» **What to produce**: Return the listing in full. Keep each line exactly as it is.

== == ==

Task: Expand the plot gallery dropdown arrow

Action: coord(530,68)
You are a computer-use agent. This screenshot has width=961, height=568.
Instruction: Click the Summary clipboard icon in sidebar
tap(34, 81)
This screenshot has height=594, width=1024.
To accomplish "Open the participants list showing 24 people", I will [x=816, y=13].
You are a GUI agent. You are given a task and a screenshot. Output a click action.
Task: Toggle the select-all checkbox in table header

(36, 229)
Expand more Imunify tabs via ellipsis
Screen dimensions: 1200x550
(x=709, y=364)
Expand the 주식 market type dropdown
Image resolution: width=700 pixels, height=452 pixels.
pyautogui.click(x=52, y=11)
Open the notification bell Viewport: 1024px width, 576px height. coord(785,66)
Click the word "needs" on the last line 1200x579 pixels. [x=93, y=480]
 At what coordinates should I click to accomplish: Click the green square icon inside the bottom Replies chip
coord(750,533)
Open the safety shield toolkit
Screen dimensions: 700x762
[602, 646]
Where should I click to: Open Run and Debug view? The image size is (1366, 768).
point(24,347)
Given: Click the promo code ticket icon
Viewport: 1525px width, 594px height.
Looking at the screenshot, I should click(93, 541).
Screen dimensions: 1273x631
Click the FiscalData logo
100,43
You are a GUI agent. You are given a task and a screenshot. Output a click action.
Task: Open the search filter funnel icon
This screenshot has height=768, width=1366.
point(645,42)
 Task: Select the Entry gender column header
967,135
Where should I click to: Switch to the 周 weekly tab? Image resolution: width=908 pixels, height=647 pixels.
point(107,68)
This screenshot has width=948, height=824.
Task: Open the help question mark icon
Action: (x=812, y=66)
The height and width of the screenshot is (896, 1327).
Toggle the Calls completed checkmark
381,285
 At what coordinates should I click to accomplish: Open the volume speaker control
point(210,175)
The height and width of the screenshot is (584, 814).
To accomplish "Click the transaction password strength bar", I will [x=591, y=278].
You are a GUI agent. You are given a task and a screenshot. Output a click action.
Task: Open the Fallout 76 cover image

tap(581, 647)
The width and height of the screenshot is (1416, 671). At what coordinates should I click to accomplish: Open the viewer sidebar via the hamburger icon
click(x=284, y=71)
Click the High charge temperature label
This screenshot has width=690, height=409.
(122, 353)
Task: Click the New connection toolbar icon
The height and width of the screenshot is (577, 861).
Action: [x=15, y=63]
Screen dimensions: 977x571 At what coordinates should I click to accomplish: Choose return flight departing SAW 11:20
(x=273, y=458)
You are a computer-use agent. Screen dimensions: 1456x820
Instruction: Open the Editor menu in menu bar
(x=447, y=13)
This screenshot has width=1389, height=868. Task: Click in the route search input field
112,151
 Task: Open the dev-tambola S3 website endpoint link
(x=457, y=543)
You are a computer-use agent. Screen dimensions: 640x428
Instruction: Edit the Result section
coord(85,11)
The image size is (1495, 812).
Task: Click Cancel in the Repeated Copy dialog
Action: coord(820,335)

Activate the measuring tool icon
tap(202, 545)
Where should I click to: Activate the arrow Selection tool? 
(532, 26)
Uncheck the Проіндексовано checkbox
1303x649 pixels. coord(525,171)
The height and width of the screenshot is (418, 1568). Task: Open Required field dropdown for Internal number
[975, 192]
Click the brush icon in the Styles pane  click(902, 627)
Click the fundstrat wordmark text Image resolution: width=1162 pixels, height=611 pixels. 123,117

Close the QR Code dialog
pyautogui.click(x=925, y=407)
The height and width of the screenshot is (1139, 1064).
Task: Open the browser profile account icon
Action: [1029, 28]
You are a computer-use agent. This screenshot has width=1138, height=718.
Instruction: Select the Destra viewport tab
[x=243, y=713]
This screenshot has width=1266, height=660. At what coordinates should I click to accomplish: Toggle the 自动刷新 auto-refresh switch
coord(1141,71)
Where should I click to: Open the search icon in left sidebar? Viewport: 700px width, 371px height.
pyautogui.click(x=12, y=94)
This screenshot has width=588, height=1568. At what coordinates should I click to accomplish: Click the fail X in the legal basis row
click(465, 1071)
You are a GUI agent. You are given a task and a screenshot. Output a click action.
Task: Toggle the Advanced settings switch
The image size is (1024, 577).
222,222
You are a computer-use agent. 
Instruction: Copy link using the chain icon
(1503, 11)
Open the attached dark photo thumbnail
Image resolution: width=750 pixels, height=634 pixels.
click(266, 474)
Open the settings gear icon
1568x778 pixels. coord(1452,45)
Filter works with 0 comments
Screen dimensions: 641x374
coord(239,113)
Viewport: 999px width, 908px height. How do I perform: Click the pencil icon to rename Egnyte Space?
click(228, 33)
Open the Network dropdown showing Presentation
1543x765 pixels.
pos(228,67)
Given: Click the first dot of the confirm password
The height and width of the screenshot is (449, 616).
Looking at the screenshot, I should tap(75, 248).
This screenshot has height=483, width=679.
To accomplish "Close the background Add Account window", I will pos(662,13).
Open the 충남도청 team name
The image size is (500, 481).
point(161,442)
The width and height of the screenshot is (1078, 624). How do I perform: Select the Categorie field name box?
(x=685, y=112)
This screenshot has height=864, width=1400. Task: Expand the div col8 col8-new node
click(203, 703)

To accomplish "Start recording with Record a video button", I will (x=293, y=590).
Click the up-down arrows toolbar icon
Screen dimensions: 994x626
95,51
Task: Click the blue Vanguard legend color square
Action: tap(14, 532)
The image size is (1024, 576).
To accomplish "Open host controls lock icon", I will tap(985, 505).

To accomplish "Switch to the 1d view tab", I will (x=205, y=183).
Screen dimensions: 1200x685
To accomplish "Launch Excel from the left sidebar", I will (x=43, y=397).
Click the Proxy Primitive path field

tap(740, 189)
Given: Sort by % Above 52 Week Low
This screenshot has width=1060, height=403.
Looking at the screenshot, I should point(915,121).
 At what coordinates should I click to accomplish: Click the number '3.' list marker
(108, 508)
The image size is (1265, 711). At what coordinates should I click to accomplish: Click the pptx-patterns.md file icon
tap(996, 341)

== == ==

» **Finished task**:
Task: Expand the plot gallery dropdown arrow

Action: coord(530,68)
You are a computer-use agent. This screenshot has width=961, height=568.
Instruction: Click the Summary clipboard icon in sidebar
tap(34, 81)
This screenshot has height=594, width=1024.
To accomplish "Open the participants list showing 24 people", I will [x=816, y=13].
You are a GUI agent. You are given a task and a screenshot. Output a click action.
Task: Toggle the select-all checkbox in table header

(36, 229)
Expand more Imunify tabs via ellipsis
Screen dimensions: 1200x550
(x=709, y=364)
Expand the 주식 market type dropdown
Image resolution: width=700 pixels, height=452 pixels.
pyautogui.click(x=52, y=11)
Open the notification bell Viewport: 1024px width, 576px height. coord(785,66)
Click the word "needs" on the last line 1200x579 pixels. [x=93, y=480]
 At what coordinates should I click to accomplish: Click the green square icon inside the bottom Replies chip
coord(750,533)
Open the safety shield toolkit
Screen dimensions: 700x762
[602, 646]
Where should I click to: Open Run and Debug view? The image size is (1366, 768).
point(24,347)
Given: Click the promo code ticket icon
Viewport: 1525px width, 594px height.
Looking at the screenshot, I should click(93, 541).
Screen dimensions: 1273x631
Click the FiscalData logo
100,43
You are a GUI agent. You are given a task and a screenshot. Output a click action.
Task: Open the search filter funnel icon
This screenshot has height=768, width=1366.
point(645,42)
 Task: Select the Entry gender column header
967,135
Where should I click to: Switch to the 周 weekly tab? Image resolution: width=908 pixels, height=647 pixels.
point(107,68)
This screenshot has width=948, height=824.
Task: Open the help question mark icon
Action: (x=812, y=66)
The height and width of the screenshot is (896, 1327).
Toggle the Calls completed checkmark
381,285
 At what coordinates should I click to accomplish: Open the volume speaker control
point(210,175)
The height and width of the screenshot is (584, 814).
To accomplish "Click the transaction password strength bar", I will [x=591, y=278].
You are a GUI agent. You are given a task and a screenshot. Output a click action.
Task: Open the Fallout 76 cover image

tap(581, 647)
The width and height of the screenshot is (1416, 671). At what coordinates should I click to accomplish: Open the viewer sidebar via the hamburger icon
click(x=284, y=71)
Click the High charge temperature label
This screenshot has width=690, height=409.
(122, 353)
Task: Click the New connection toolbar icon
The height and width of the screenshot is (577, 861).
Action: [x=15, y=63]
Screen dimensions: 977x571 At what coordinates should I click to accomplish: Choose return flight departing SAW 11:20
(x=273, y=458)
You are a computer-use agent. Screen dimensions: 1456x820
Instruction: Open the Editor menu in menu bar
(x=447, y=13)
This screenshot has width=1389, height=868. Task: Click in the route search input field
112,151
 Task: Open the dev-tambola S3 website endpoint link
(x=457, y=543)
You are a computer-use agent. Screen dimensions: 640x428
Instruction: Edit the Result section
coord(85,11)
The image size is (1495, 812).
Task: Click Cancel in the Repeated Copy dialog
Action: coord(820,335)

Activate the measuring tool icon
tap(202, 545)
Where should I click to: Activate the arrow Selection tool? 
(532, 26)
Uncheck the Проіндексовано checkbox
1303x649 pixels. coord(525,171)
The height and width of the screenshot is (418, 1568). Task: Open Required field dropdown for Internal number
[975, 192]
Click the brush icon in the Styles pane  click(902, 627)
Click the fundstrat wordmark text Image resolution: width=1162 pixels, height=611 pixels. 123,117

Close the QR Code dialog
pyautogui.click(x=925, y=407)
The height and width of the screenshot is (1139, 1064).
Task: Open the browser profile account icon
Action: [1029, 28]
You are a computer-use agent. This screenshot has width=1138, height=718.
Instruction: Select the Destra viewport tab
[x=243, y=713]
This screenshot has width=1266, height=660. At what coordinates should I click to accomplish: Toggle the 自动刷新 auto-refresh switch
coord(1141,71)
Where should I click to: Open the search icon in left sidebar? Viewport: 700px width, 371px height.
pyautogui.click(x=12, y=94)
This screenshot has width=588, height=1568. At what coordinates should I click to accomplish: Click the fail X in the legal basis row
click(465, 1071)
You are a GUI agent. You are given a task and a screenshot. Output a click action.
Task: Toggle the Advanced settings switch
The image size is (1024, 577).
222,222
You are a computer-use agent. 
Instruction: Copy link using the chain icon
(1503, 11)
Open the attached dark photo thumbnail
Image resolution: width=750 pixels, height=634 pixels.
click(266, 474)
Open the settings gear icon
1568x778 pixels. coord(1452,45)
Filter works with 0 comments
Screen dimensions: 641x374
coord(239,113)
Viewport: 999px width, 908px height. How do I perform: Click the pencil icon to rename Egnyte Space?
click(228, 33)
Open the Network dropdown showing Presentation
1543x765 pixels.
pos(228,67)
Given: Click the first dot of the confirm password
The height and width of the screenshot is (449, 616).
Looking at the screenshot, I should tap(75, 248).
This screenshot has height=483, width=679.
To accomplish "Close the background Add Account window", I will pos(662,13).
Open the 충남도청 team name
The image size is (500, 481).
point(161,442)
The width and height of the screenshot is (1078, 624). How do I perform: Select the Categorie field name box?
(x=685, y=112)
This screenshot has height=864, width=1400. Task: Expand the div col8 col8-new node
click(203, 703)

To accomplish "Start recording with Record a video button", I will (x=293, y=590).
Click the up-down arrows toolbar icon
Screen dimensions: 994x626
95,51
Task: Click the blue Vanguard legend color square
Action: tap(14, 532)
The image size is (1024, 576).
To accomplish "Open host controls lock icon", I will tap(985, 505).

To accomplish "Switch to the 1d view tab", I will (x=205, y=183).
Screen dimensions: 1200x685
To accomplish "Launch Excel from the left sidebar", I will (x=43, y=397).
Click the Proxy Primitive path field

tap(740, 189)
Given: Sort by % Above 52 Week Low
This screenshot has width=1060, height=403.
Looking at the screenshot, I should point(915,121).
 At what coordinates should I click to accomplish: Click the number '3.' list marker
(108, 508)
The image size is (1265, 711). At what coordinates should I click to accomplish: Click the pptx-patterns.md file icon
tap(996, 341)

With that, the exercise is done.